The utility model discloses combine together traditional peening technique and laser gas nitriding technique, made the crackle-free TiN coating of large thickness on the titanium alloy surface, effectively eliminated the inside hot tensile stress that produces of nitrided layer, avoided the crackle to produce. The TiN coating obtained by the utility model is divided into a nitride layer, a nitrogen diffusion layer and a heat affected zone. The coating has good surface quality and no defects such as air holes, cracks and the like. And (3) detecting by a microhardness tester, wherein the surface hardness of the coating obtained after treatment is the highest and is improved by 2-3.5 times compared with that of the matrix, and the hardness is gradually reduced along with the increase of the depth.

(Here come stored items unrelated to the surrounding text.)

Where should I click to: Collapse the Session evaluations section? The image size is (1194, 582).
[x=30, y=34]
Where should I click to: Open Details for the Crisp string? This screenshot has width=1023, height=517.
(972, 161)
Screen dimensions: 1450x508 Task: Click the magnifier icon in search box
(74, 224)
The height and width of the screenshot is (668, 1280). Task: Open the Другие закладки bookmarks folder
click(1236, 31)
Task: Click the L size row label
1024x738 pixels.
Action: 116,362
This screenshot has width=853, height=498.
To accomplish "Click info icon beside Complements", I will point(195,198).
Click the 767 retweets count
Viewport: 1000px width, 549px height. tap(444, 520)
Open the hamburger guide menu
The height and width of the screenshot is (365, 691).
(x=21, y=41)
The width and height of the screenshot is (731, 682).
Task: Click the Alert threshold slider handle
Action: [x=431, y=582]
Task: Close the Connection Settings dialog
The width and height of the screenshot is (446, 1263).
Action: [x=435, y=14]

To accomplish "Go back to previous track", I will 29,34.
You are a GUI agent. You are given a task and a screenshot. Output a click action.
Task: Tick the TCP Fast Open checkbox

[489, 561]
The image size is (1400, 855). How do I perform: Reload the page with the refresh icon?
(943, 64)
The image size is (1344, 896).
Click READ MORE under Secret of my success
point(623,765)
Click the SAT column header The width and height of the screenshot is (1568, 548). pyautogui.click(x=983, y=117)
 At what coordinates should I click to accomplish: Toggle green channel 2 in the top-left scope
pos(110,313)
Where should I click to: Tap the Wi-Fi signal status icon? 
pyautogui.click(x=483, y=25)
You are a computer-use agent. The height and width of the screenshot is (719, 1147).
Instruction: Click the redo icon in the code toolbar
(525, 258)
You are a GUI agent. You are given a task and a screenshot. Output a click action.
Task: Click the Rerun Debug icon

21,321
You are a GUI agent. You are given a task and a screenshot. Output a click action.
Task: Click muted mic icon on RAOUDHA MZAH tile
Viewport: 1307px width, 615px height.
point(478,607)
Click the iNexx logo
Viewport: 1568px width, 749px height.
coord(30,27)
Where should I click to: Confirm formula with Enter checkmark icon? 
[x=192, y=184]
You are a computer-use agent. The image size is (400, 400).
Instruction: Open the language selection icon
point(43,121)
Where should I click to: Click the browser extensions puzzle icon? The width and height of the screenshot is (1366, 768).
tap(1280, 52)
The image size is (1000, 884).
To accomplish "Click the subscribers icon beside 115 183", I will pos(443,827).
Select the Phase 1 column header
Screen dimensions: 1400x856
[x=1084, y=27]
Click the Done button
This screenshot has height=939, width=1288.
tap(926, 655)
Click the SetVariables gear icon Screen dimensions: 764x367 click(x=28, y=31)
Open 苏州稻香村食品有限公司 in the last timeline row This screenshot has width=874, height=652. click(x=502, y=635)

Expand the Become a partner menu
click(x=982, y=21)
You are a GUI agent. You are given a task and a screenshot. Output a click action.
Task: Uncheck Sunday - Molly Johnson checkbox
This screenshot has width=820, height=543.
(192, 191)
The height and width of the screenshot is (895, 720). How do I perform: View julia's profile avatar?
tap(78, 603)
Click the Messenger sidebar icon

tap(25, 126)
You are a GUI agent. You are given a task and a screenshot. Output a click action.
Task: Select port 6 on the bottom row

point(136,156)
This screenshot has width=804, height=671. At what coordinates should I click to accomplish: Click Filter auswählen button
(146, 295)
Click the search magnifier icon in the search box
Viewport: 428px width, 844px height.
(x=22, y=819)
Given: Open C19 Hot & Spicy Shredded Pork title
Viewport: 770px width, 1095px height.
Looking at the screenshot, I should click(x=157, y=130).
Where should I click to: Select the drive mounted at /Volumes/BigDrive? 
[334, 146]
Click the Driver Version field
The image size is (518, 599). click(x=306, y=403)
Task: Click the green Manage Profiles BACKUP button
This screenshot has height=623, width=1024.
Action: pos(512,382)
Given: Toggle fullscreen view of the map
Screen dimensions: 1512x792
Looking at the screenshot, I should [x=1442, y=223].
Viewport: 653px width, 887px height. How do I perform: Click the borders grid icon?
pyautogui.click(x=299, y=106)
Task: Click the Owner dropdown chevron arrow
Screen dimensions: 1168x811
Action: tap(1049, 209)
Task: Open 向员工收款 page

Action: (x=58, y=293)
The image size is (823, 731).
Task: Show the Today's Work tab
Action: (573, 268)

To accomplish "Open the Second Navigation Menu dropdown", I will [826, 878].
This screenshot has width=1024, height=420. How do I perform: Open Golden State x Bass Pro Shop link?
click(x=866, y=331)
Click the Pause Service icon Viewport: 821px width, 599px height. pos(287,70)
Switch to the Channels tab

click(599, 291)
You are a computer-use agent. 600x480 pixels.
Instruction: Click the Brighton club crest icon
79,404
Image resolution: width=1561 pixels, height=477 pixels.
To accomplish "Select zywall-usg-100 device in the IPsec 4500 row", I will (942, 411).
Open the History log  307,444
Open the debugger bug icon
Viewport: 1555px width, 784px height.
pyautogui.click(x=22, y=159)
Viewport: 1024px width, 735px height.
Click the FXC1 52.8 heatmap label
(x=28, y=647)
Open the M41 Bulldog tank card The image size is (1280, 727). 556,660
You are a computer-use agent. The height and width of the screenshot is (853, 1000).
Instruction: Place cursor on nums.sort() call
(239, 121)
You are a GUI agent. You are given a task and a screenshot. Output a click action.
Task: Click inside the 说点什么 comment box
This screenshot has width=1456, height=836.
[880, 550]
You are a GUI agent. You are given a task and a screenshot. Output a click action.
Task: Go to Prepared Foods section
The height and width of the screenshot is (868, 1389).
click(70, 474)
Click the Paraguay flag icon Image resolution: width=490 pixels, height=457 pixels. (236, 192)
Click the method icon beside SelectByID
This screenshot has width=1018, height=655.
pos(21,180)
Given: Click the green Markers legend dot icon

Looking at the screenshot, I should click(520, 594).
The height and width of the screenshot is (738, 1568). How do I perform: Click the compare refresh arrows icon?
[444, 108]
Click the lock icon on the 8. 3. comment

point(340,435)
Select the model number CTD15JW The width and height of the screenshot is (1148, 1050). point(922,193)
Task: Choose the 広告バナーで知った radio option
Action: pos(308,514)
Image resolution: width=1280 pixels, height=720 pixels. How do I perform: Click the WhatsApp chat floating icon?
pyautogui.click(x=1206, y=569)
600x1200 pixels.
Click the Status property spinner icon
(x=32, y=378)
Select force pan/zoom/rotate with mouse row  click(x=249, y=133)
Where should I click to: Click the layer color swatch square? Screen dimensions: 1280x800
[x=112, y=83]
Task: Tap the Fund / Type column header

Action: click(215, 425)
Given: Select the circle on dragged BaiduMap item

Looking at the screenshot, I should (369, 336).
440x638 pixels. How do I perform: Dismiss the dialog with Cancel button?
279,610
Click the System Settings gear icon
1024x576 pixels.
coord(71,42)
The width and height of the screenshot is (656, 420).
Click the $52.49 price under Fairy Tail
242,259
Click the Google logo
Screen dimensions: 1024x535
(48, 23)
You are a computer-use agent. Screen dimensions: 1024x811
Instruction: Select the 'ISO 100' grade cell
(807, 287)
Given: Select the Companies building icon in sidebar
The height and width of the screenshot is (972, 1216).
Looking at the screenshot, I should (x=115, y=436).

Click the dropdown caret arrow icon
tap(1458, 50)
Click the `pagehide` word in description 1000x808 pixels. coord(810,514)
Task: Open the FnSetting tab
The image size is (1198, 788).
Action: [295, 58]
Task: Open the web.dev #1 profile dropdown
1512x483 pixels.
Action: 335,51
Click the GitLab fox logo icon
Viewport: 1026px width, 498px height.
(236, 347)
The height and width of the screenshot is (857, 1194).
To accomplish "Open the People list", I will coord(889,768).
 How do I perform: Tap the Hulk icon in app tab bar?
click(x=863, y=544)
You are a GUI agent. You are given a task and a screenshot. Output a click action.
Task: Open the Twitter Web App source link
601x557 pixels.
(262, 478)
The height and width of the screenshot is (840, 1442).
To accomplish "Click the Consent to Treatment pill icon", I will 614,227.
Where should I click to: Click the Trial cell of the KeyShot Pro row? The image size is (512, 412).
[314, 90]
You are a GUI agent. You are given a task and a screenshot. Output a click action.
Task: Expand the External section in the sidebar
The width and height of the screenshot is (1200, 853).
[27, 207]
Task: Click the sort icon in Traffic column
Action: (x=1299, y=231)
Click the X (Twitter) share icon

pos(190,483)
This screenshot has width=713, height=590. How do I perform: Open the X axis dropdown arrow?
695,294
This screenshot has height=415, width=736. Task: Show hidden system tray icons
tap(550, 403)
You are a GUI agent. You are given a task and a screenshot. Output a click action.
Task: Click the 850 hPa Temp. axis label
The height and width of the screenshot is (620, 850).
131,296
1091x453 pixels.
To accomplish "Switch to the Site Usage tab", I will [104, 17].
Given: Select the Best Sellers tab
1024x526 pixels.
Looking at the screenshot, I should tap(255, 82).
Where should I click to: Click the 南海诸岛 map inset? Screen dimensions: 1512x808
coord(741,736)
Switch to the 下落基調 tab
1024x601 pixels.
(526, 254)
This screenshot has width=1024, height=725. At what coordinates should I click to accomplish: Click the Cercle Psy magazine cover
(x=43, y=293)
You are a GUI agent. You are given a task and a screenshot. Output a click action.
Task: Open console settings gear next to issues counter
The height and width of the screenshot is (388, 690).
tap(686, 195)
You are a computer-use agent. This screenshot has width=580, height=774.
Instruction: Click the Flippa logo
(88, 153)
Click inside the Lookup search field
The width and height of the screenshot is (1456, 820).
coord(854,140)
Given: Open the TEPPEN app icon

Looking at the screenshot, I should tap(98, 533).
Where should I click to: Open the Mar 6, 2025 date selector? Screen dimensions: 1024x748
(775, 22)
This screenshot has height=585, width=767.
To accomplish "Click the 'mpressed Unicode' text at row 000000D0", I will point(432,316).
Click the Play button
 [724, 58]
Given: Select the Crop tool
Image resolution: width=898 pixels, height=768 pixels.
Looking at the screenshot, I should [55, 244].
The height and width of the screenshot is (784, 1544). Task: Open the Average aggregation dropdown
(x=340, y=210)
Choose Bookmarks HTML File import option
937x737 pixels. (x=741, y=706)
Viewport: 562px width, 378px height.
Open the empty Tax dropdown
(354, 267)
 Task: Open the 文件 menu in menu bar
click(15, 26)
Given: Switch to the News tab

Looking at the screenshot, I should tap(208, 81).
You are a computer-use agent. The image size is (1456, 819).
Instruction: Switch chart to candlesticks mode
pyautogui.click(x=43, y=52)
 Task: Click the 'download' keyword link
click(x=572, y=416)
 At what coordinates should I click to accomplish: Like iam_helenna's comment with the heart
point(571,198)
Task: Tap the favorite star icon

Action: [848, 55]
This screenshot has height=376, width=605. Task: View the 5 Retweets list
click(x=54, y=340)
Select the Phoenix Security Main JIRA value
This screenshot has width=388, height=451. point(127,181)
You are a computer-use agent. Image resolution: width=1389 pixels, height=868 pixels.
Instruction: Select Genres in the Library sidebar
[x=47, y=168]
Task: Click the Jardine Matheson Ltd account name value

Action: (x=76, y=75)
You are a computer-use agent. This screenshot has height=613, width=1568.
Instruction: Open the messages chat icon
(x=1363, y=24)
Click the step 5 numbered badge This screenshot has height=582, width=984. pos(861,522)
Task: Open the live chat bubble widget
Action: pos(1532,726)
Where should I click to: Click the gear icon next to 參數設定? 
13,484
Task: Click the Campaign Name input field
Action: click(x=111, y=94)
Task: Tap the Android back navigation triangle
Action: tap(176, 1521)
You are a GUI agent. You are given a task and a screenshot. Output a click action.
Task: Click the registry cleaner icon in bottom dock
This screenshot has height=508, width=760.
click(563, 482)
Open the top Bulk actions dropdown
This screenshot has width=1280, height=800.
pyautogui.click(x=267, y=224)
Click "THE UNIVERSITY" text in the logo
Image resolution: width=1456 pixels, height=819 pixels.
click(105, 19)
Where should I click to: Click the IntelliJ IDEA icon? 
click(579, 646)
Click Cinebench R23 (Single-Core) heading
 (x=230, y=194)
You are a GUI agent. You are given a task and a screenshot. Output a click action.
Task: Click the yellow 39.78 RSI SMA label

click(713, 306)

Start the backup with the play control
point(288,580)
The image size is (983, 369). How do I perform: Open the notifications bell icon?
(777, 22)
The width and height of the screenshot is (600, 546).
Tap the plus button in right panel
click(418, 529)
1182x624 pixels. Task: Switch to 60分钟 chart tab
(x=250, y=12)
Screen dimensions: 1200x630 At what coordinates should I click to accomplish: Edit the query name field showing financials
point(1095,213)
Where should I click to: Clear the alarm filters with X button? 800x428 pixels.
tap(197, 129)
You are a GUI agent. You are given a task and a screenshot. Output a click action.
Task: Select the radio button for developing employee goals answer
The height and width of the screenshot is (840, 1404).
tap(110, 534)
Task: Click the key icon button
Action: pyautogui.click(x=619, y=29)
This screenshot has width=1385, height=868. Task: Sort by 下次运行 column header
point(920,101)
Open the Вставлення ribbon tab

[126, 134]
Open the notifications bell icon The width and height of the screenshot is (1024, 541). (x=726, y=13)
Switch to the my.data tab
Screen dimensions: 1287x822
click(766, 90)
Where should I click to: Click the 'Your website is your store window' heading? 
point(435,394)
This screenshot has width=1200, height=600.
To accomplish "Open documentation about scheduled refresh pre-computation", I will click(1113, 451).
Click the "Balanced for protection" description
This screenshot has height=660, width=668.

The degree of depth that hardness promoted 80 ~ 100HV simultaneously can reach 2mm, and is visible the utility model discloses well laser gas nitriding and the synchronous compound technique of peening can effectively improve titanium alloy surface coating's hardness and thickness.

The foregoing description of the specific embodiments of the invention has been presented. It is to be understood that the present invention is not limited to the specific embodiments described above, and that various changes and modifications may be made by those skilled in the art within the scope of the appended claims without departing from the spirit of the invention.

Claims

1. A special device based on titanium alloy surface laser nitriding and shot blasting synchronous compound technology is characterized by comprising: a laser, a pneumatic shot blasting machine and a three-axis numerical control machine; a spray head of the pneumatic shot blasting machine is vertically fixed on a Z-direction guide rail of the three-axis numerical control machine tool, and the distance between the spray head and the surface of the matrix can be adjusted by the machine tool; the laser head of the laser is connected with the spray head of the pneumatic shot blasting machine through the customized clamp to form an included angle alpha, and the size of the included angle alpha can be manually adjusted to change the position of a light spot.

2. The special apparatus based on the titanium alloy surface laser nitriding and shot blasting synchronous compounding technology as claimed in claim 1, wherein the included angle α ranges from 0 ° to 30 °.

3. The special device based on the titanium alloy surface laser nitriding and shot blasting synchronous compounding technology as claimed in claim 1, wherein the laser is a fiber laser, and the spot diameter is 4 mm.

4. The special device based on the titanium alloy surface laser nitriding and shot blasting synchronous compounding technology as claimed in claim 1, wherein the shot blasting machine is a pneumatic shot blasting machine, and the diameter of a nozzle is 6 mm.